↓

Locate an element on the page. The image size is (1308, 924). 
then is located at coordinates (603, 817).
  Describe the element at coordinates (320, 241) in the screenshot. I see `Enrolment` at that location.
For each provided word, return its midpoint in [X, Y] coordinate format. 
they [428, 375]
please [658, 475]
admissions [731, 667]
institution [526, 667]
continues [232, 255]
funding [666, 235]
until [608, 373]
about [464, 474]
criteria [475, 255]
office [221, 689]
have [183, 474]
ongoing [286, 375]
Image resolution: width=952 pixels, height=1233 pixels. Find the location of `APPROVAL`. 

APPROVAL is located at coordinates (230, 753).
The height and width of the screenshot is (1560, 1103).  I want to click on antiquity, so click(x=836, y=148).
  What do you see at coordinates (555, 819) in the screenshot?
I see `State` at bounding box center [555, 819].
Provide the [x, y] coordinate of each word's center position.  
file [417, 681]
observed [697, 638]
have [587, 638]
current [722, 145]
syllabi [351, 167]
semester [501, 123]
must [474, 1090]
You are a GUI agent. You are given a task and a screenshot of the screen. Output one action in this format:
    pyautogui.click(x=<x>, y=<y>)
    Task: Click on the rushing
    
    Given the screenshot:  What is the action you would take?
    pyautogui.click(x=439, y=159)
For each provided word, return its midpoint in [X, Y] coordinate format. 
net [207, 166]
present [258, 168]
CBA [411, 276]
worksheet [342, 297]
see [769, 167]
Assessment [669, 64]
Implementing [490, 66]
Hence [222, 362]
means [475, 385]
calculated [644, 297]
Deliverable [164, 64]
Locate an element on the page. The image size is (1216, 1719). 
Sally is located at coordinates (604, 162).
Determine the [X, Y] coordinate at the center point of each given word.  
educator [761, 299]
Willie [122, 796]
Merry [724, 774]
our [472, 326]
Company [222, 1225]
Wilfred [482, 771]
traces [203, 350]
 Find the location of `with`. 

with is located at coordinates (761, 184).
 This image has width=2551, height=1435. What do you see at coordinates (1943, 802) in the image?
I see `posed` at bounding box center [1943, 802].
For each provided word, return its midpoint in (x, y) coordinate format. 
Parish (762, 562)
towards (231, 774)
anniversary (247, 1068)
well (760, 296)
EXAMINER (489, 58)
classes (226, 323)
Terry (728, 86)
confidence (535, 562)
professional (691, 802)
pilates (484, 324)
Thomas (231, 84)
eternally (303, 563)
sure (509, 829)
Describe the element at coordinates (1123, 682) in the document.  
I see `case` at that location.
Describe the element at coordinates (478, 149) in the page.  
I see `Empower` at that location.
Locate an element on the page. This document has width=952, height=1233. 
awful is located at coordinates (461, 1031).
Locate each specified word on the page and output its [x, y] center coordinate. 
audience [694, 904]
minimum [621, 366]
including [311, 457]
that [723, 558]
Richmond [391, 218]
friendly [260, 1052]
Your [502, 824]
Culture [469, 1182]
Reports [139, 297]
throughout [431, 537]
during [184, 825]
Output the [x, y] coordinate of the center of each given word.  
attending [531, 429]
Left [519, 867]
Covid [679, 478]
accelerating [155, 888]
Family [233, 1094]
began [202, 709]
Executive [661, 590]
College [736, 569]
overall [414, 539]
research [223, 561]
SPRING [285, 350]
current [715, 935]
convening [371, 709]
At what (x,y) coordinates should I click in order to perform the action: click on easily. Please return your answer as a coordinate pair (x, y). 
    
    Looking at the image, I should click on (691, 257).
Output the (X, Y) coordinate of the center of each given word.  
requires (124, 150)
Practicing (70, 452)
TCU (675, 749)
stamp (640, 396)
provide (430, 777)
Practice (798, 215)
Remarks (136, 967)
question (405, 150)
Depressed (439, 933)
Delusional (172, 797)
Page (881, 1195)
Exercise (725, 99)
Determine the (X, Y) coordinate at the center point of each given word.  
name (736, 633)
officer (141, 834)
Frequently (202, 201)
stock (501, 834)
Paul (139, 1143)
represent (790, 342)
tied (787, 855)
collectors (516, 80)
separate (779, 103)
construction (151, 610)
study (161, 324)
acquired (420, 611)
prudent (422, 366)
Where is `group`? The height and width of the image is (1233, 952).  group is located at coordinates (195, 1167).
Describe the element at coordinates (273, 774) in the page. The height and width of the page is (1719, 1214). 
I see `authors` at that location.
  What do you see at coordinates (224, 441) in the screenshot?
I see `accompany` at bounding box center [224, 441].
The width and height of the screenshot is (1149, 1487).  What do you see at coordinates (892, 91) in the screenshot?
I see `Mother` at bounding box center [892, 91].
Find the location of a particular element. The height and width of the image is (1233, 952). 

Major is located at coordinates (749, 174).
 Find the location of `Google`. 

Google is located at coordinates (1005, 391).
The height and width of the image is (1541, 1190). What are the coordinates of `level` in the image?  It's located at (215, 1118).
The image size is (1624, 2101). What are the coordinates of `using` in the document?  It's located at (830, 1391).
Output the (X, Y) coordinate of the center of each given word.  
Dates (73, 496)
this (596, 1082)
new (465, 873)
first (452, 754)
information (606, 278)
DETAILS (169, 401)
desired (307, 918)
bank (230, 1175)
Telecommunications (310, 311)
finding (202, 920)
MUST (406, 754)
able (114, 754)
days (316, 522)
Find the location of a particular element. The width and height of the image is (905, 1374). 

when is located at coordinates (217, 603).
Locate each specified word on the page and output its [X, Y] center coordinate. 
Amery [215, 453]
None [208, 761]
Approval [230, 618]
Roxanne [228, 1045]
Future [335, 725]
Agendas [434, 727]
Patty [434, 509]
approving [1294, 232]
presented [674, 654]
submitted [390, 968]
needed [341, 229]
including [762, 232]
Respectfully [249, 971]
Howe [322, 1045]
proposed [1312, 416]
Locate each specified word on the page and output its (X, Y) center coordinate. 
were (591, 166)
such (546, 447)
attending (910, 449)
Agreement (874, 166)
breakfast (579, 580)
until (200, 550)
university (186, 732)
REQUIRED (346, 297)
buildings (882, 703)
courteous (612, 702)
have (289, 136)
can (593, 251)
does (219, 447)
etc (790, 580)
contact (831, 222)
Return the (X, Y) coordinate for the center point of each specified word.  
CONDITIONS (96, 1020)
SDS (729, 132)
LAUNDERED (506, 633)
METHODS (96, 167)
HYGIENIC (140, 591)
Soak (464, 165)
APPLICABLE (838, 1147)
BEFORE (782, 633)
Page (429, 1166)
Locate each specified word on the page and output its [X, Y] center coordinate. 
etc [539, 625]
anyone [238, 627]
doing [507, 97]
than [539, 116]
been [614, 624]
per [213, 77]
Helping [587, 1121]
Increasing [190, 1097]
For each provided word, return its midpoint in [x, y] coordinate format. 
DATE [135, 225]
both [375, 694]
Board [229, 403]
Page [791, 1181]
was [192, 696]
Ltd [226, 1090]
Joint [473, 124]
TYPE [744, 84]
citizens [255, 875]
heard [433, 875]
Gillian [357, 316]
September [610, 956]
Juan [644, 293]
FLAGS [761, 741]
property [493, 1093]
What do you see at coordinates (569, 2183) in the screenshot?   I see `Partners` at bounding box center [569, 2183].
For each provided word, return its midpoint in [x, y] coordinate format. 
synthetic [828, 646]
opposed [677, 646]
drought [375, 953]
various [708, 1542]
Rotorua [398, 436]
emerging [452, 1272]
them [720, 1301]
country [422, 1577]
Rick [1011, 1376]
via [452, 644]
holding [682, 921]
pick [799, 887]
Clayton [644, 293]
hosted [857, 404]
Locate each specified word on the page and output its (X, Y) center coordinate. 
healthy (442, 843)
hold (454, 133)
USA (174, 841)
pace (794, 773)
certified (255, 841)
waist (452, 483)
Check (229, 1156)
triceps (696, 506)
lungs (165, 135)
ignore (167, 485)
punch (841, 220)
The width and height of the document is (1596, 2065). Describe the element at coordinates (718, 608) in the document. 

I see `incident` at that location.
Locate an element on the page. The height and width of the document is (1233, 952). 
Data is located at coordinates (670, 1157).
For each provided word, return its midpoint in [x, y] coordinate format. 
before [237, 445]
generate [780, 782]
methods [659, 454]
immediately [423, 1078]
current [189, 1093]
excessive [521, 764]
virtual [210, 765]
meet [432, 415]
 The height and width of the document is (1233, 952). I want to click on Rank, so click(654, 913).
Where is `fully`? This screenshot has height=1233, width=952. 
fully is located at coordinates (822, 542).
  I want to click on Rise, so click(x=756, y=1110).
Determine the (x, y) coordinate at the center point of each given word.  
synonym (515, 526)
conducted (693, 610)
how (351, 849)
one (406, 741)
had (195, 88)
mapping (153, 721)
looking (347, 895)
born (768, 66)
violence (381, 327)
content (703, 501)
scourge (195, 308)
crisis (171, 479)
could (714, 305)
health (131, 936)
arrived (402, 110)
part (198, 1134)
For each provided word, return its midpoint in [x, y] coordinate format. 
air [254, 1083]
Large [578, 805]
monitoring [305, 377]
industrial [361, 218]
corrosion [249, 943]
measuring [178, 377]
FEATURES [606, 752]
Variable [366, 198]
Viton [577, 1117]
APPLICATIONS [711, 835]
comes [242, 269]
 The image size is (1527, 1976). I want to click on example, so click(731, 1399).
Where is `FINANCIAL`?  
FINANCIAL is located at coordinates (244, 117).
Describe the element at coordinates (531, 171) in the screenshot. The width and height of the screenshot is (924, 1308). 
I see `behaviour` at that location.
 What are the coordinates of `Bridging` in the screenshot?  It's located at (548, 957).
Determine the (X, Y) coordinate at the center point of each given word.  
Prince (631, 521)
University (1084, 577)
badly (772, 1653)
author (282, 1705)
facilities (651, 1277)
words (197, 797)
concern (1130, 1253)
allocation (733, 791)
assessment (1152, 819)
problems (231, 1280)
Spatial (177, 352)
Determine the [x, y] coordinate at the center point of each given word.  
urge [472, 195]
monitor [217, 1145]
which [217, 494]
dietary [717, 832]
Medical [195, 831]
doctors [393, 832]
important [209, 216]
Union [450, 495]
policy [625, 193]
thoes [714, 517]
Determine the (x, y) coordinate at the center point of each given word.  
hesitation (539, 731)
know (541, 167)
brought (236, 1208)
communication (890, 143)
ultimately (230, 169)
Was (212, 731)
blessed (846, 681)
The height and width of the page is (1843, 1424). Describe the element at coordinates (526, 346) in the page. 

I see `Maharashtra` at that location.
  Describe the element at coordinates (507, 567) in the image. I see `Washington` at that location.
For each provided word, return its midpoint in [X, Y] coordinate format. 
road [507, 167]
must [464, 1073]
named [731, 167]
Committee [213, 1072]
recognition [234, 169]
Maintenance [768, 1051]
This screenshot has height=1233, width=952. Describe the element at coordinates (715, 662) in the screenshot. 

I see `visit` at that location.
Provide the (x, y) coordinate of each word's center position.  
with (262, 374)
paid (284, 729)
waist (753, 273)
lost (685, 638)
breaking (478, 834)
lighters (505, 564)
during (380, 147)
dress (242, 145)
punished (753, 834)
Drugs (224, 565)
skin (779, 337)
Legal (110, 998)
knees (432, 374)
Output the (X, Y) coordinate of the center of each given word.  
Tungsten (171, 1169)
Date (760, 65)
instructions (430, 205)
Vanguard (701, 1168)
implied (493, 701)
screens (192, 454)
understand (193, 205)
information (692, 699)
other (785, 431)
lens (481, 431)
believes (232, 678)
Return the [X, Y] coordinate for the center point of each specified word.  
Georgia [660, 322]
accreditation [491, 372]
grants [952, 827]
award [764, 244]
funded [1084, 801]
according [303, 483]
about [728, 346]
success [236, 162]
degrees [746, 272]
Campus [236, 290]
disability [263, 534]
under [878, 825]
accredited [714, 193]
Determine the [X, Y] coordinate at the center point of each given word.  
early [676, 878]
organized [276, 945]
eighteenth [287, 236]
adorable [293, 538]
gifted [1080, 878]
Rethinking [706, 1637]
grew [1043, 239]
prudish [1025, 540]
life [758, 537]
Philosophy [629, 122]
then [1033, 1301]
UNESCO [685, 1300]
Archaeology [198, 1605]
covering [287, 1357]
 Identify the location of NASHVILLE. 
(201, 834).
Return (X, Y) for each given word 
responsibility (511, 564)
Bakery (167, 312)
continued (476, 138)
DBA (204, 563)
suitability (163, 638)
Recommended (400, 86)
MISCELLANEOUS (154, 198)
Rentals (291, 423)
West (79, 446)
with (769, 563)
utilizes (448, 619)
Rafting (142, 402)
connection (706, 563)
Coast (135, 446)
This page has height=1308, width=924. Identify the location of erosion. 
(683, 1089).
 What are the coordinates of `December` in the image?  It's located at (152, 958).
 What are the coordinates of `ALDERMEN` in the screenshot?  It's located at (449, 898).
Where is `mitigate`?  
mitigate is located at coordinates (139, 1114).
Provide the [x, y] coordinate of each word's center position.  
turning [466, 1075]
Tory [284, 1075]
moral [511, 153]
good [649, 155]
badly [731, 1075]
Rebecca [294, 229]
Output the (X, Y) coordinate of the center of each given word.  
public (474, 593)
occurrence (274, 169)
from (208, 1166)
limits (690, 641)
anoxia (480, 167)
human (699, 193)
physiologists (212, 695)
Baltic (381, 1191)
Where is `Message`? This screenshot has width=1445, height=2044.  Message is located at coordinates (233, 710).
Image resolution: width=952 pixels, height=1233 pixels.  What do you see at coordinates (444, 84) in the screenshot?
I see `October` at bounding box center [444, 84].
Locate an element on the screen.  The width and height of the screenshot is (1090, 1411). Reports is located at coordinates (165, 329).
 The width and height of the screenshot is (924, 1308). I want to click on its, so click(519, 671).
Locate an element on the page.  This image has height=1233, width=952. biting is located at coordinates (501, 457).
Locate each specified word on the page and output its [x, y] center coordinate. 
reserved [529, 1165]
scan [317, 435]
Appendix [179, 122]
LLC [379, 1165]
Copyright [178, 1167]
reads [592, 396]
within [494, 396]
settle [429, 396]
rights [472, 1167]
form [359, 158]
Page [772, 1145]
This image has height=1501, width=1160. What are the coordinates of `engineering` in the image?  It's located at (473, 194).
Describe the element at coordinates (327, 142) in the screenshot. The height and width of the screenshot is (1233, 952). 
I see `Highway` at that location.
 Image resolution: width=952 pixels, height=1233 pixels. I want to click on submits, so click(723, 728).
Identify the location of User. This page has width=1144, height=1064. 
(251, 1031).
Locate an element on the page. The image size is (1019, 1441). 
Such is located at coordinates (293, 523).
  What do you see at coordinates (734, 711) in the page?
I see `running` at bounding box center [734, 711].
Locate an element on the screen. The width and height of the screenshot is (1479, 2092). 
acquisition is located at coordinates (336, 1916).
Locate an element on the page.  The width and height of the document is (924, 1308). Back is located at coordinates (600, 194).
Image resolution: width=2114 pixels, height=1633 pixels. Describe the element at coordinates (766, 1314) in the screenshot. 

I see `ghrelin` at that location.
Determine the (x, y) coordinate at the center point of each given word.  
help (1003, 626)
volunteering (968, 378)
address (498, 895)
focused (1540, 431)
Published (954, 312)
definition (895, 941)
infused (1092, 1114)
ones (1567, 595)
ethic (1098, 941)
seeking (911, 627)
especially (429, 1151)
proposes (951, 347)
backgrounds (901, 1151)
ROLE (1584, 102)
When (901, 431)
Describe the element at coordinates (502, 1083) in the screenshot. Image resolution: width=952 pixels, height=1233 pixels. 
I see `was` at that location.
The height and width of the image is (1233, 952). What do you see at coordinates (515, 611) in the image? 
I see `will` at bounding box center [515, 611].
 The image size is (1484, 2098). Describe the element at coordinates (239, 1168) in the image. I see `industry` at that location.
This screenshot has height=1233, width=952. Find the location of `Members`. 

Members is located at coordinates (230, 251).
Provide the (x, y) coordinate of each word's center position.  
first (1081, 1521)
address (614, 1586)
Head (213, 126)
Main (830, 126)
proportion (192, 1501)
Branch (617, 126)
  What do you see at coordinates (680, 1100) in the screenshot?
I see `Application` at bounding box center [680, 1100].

↑

Required work: Reproduce the listing from its first line up to and including the line containing "office [221, 689]", replacing "midpoint" with "center point" and leaving everything else unchanged.

Right answer:
Locate an element on the page. The image size is (1308, 924). 
then is located at coordinates (603, 817).
  Describe the element at coordinates (320, 241) in the screenshot. I see `Enrolment` at that location.
For each provided word, return its center point in [X, Y] coordinate format. 
they [428, 375]
please [658, 475]
admissions [731, 667]
institution [526, 667]
continues [232, 255]
funding [666, 235]
until [608, 373]
about [464, 474]
criteria [475, 255]
office [221, 689]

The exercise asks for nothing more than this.